(Data records begins)

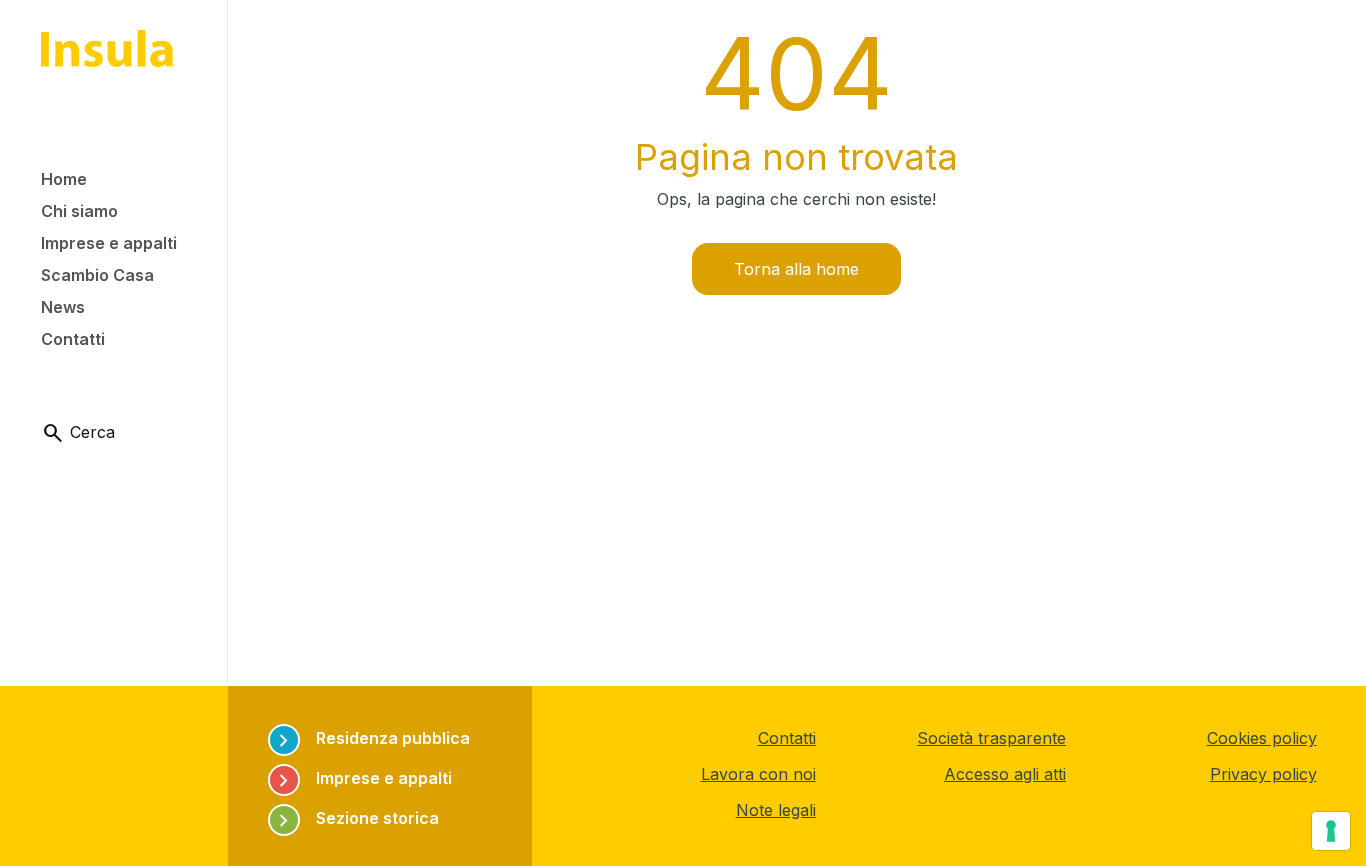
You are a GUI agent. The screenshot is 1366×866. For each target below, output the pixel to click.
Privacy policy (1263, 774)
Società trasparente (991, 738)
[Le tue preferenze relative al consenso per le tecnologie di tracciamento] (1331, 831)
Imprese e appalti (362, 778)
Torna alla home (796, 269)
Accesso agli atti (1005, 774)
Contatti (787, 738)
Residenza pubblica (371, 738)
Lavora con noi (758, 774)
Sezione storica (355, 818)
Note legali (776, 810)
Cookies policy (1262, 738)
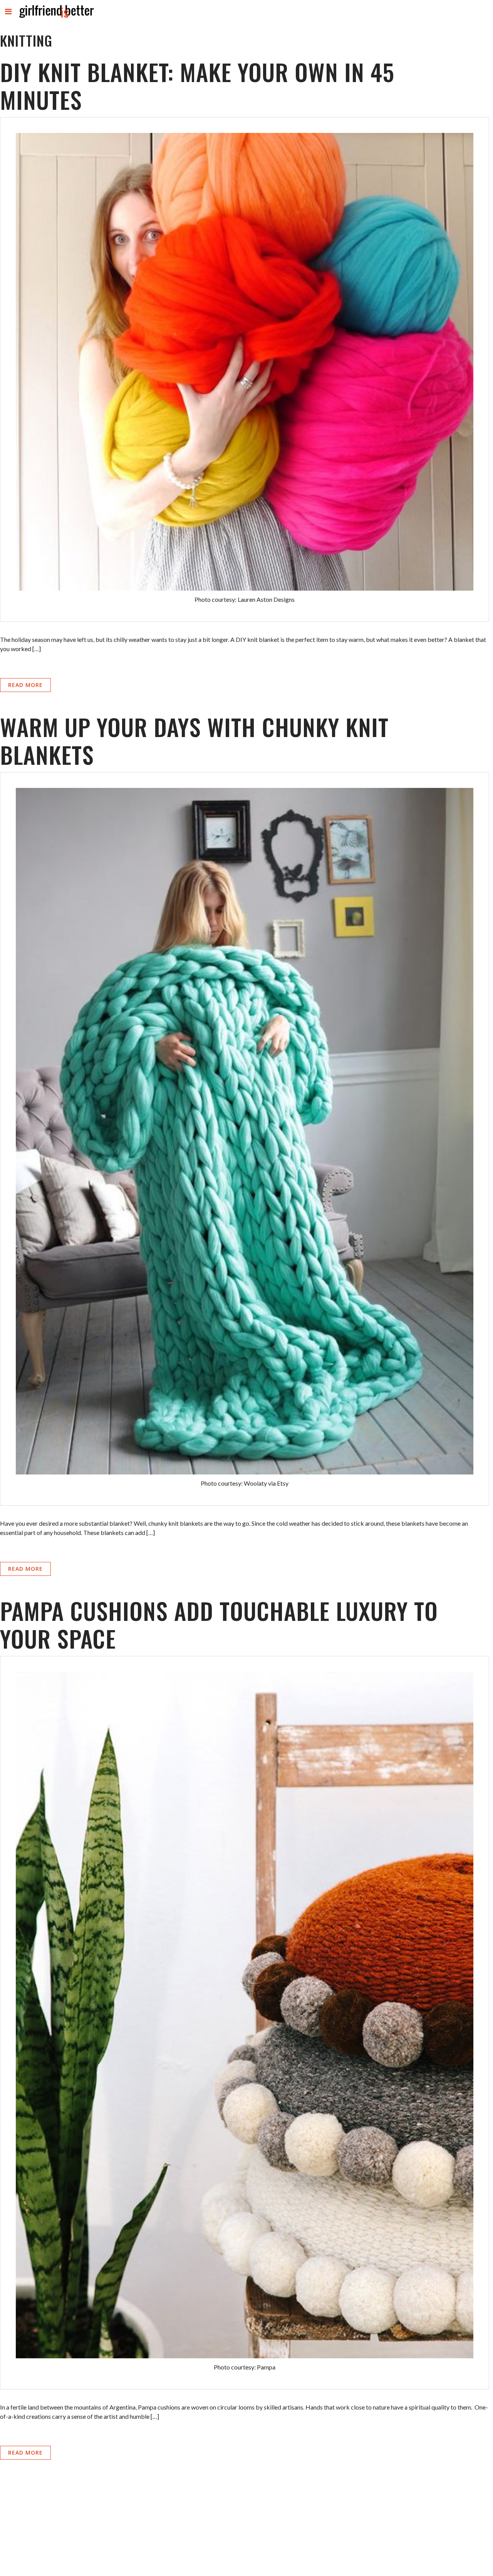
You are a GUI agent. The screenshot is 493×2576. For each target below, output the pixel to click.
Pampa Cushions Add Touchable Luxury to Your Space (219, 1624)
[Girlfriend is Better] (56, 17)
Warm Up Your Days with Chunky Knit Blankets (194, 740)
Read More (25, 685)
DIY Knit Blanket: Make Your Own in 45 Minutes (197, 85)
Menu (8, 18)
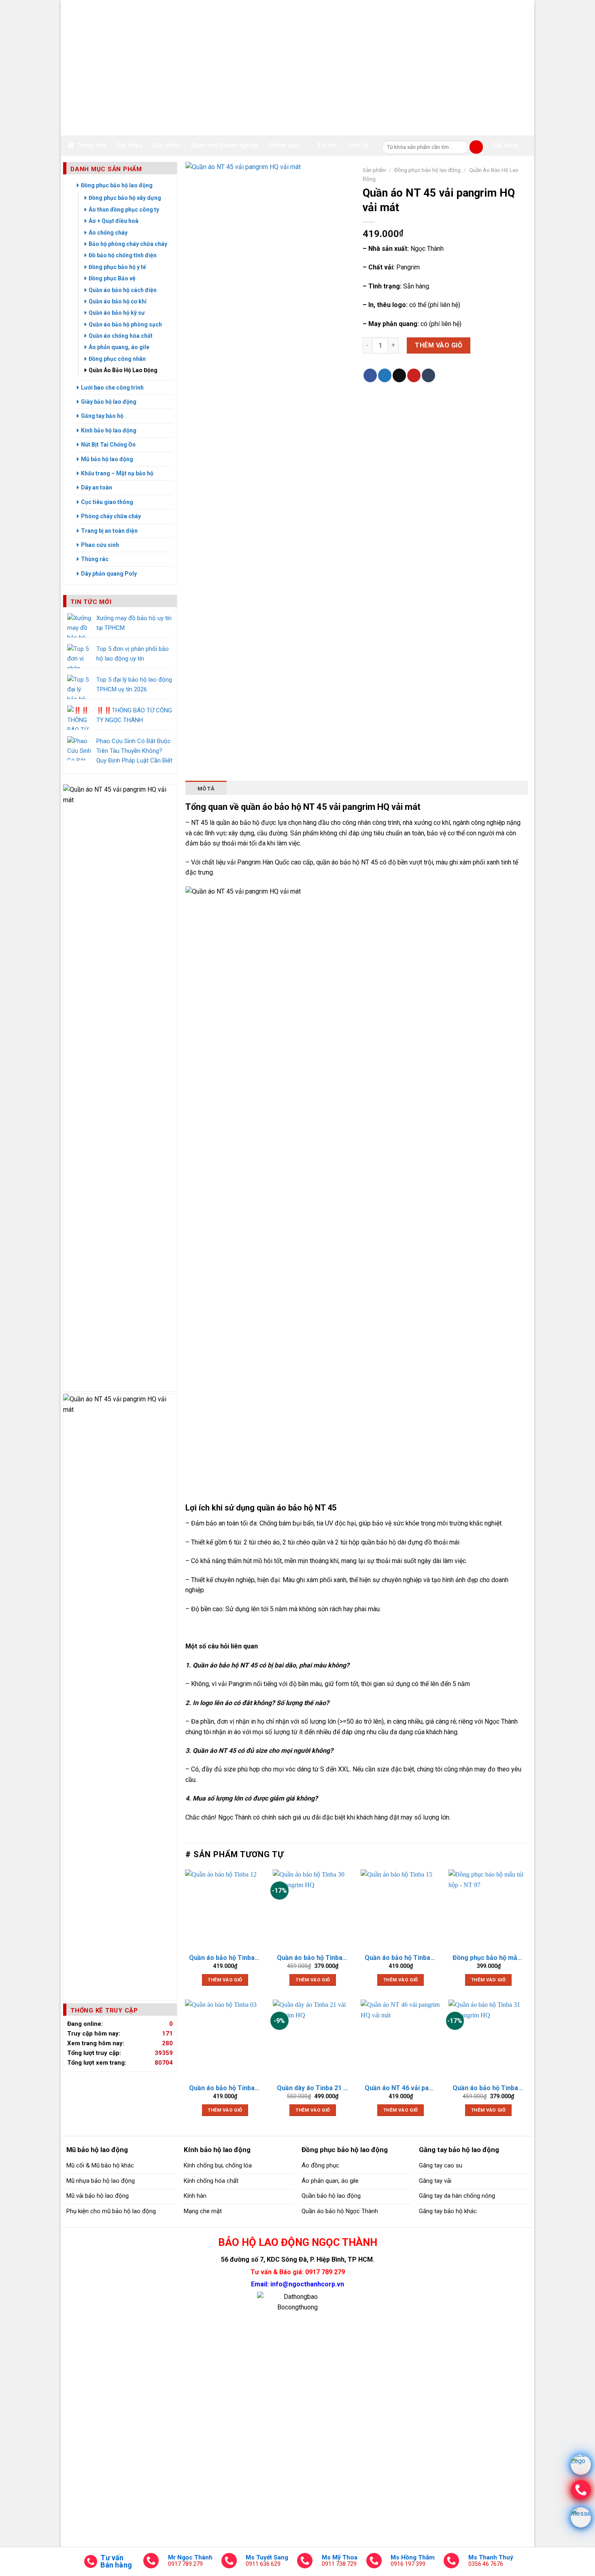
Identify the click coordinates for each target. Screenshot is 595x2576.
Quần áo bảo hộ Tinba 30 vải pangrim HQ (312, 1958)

(Data records ends)

### What you need to do
Please restate each entry exactly, but drop any picture it holds.

### Worked solution
You are a GUI agent. The screenshot is 1366×866. For each target below, output the pixel to click.
Privacy policy (1263, 774)
Società trasparente (991, 738)
[Le tue preferenze relative al consenso per le tecnologie di tracciamento] (1331, 831)
Imprese e appalti (362, 778)
Torna alla home (796, 269)
Accesso agli atti (1005, 774)
Contatti (787, 738)
Residenza pubblica (371, 738)
Lavora con noi (758, 774)
Sezione storica (355, 818)
Note legali (776, 810)
Cookies policy (1262, 738)
You are a GUI agent. The screenshot is 493×2576. For each target below, output the pixel to click.
Pampa Cushions Add Touchable Luxury to Your Space (219, 1624)
[Girlfriend is Better] (56, 17)
Warm Up Your Days with Chunky Knit Blankets (194, 740)
Read More (25, 685)
DIY Knit Blanket: Make Your Own in 45 Minutes (197, 85)
Menu (8, 18)
Identify the click coordinates for each target. Screenshot is 595x2576.
Quần áo bảo hộ Tinba 30 vải pangrim HQ (312, 1958)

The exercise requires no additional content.